• [TASKS AND EXERCISES]:
#1 Print the passage of the Knicks forum thread that opens with the words containing "More than likely, all" and closes with "to the playoffs.".
#2 Carry on the forum thread about the Knicks hype from the point where it stops.

• [SOURCE DOCUMENT]:
:::

# Knicks are soo hyped why?



## xbballplaya223x (Dec 17, 2003)

why does ESPN say the knicks are great they are going to the finals and stuff like that and yet they suck. just check their record.

P.S someone just kill steaven a smith. what an Ahole, his prediction are that hornets and knicks going to conferece finals LOL


----------



## reHEATed (Jun 29, 2003)

> Originally posted by <b>xbballplaya223x</b>!
> why does ESPN say the knicks are great they are going to the finals and stuff like that and yet they suck. just check their record.
> 
> P.S someone just kill steaven a smith. what an Ahole, his prediction are that hornets and knicks going to conferece finals LOL


checking their record says nothing...since they made those trades they have been playing well, and thats the reason for all the hype.....also they are a NY team, they are going to get attention no matter what


----------



## xbballplaya223x (Dec 17, 2003)

What have they done after the trades LOL


----------



## xbballplaya223x (Dec 17, 2003)

*Re: Re: Knicks are soo hyped why?*



> Originally posted by <b>wadecaroneddie</b>!
> 
> 
> checking their record says nothing...since they made those trades they have been playing also, and thats the reason for all the hype.....also they are a NY team, they are going to get attention no matter what


HEAT>KNICKS


i really like heat's chances in the playoffs


----------



## CP26 (May 8, 2003)

Simple, all NY teams get so much talk, and Knicks are getting a lot of talk now because of the A-Rod trade that happened in NY also.


----------



## TheRifleman (May 20, 2002)

More than likely, all of the "media" thinks that Zeke, Lenny, Starbury & <b>Tim Thomas(LOL)</b> will turn the franchise around. I'd say that is a good assumption, as they didn't have any other likely scenario going, but to advance to the playoffs.

As for making the finals, maybe they should not get so emotionally involved and just allow them to make the playoffs before thinking anything more than that right now.


----------



## xbballplaya223x (Dec 17, 2003)

:::

• [SUPPLIED MATERIAL]:
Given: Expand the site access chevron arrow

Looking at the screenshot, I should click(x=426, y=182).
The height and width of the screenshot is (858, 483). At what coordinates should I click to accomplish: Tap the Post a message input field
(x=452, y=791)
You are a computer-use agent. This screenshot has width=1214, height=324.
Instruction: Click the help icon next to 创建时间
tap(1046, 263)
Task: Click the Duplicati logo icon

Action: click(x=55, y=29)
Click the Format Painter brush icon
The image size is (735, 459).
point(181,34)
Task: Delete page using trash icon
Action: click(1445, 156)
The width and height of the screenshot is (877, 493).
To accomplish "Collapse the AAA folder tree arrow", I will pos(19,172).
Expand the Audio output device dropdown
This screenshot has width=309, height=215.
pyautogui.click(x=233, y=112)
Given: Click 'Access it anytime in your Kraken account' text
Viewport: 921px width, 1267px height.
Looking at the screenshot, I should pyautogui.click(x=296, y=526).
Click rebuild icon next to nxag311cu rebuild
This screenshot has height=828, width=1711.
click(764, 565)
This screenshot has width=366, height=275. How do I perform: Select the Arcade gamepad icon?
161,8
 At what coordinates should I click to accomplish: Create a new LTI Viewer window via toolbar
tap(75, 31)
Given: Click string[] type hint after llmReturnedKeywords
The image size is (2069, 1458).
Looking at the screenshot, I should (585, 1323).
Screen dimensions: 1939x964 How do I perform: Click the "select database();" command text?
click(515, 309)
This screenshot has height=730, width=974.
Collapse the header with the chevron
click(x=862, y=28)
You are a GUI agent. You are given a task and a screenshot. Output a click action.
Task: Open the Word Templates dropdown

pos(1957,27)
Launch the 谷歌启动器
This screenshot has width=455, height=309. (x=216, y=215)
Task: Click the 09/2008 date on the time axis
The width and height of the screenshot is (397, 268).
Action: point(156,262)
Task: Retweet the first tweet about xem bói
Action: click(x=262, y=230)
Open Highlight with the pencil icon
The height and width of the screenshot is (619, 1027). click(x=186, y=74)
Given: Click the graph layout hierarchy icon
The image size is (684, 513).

:::

• [SOLVED TASKS]:
#1
More than likely, all of the "media" thinks that Zeke, Lenny, Starbury & <b>Tim Thomas(LOL)</b> will turn the franchise around. I'd say that is a good assumption, as they didn't have any other likely scenario going, but to advance to the playoffs.

#2
DAM they should be worrying about getting to .500, they suck


----------



## MJG (Jun 29, 2003)

You're probably going to need to give more to backup your opinion than saying "look at their record" and "they suck." The first doesn't mean too much since they've made many trades over the course of the season, so who's to say that games from earlier in the season are at all indicative of how good this current team is? The second is just a nothing argument.


----------



## 24-7 (Feb 4, 2004)

I hate anything New York (Call it the Bostonian in me) but they have improved a lot since they got Stephon.

Who knew Isiah had a brain and new how to use it :laugh: 

they are actually an exciting team to watch too (OH MY GOD, Have my Celtics sunk that low: 
BRING BACK ANTOINE!!!!!


----------



## ToddMacCulloch11 (May 31, 2003)

They have got a lot better, but I heard a lot of radio stations around here like "We'll, they are in like 7th place, but can move up to 6, and first is just around the corner". I think there is just a lot of hype since the team in one of the (if not the) biggest market has a team that can actually do something.


----------



## Fordy74 (May 22, 2002)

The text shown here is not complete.